TO DO >> Print the lines exactly. Start at the first line of the material below, end with the line that contains "Task: Click the Wymuś przekierowanie label", and skip all pictures.

EXERCISE DATA >>
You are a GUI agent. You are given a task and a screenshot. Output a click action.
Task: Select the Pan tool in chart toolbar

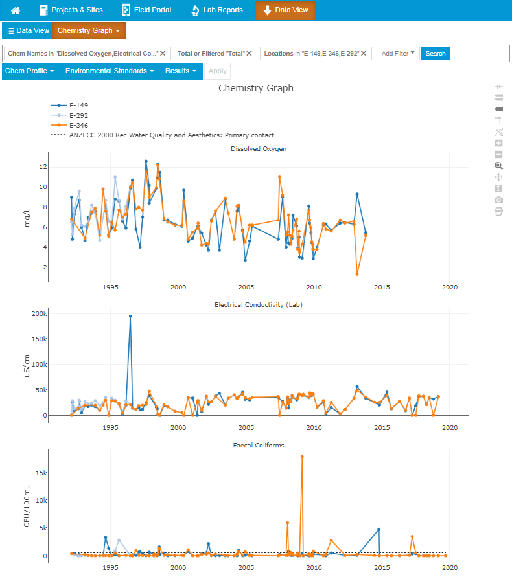pyautogui.click(x=498, y=177)
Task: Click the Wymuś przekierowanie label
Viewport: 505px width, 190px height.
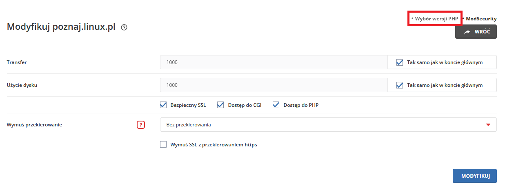Action: 34,125
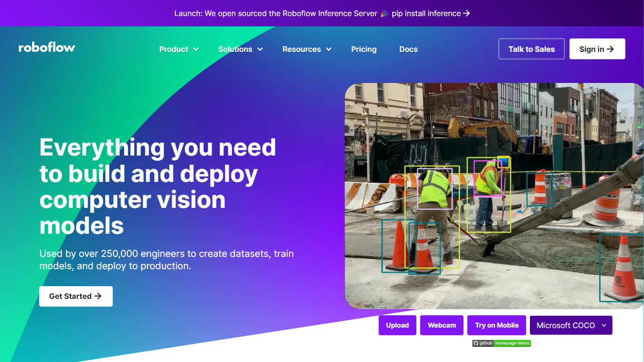Open the Pricing page
This screenshot has width=644, height=362.
(x=363, y=49)
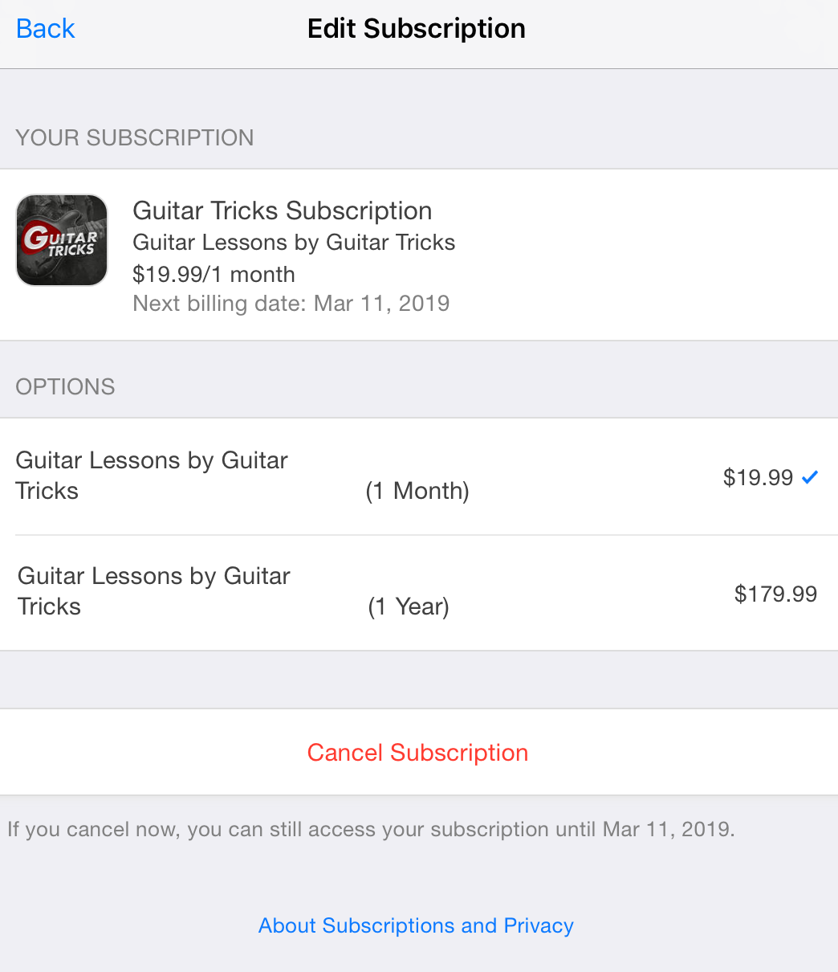
Task: Tap the 1 Year option name text
Action: tap(154, 591)
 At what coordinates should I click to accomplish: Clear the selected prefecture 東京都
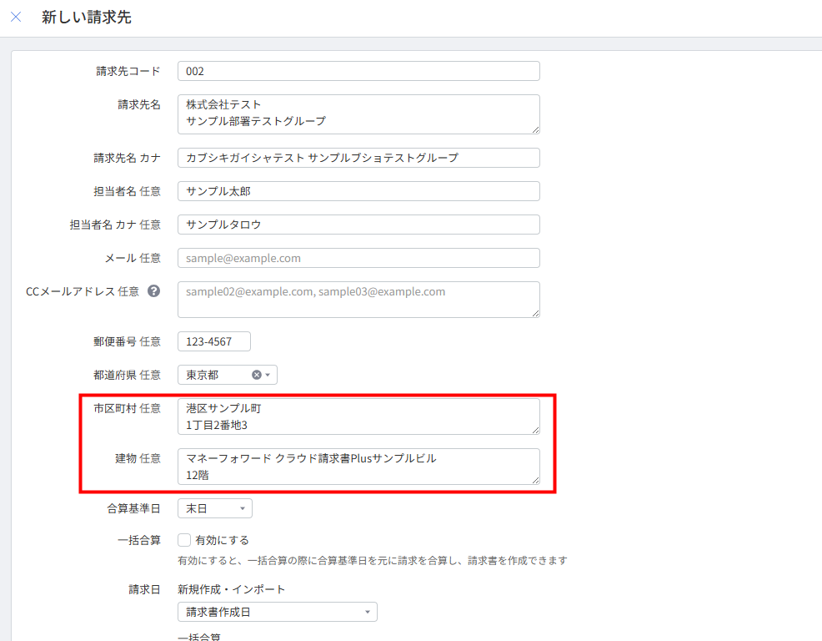click(x=256, y=375)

EXPECTED ANSWER >>
You are a GUI agent. You are given a task and a screenshot. Output a click action.
Task: Select the Pan tool in chart toolbar

pyautogui.click(x=498, y=177)
Task: Click the Wymuś przekierowanie label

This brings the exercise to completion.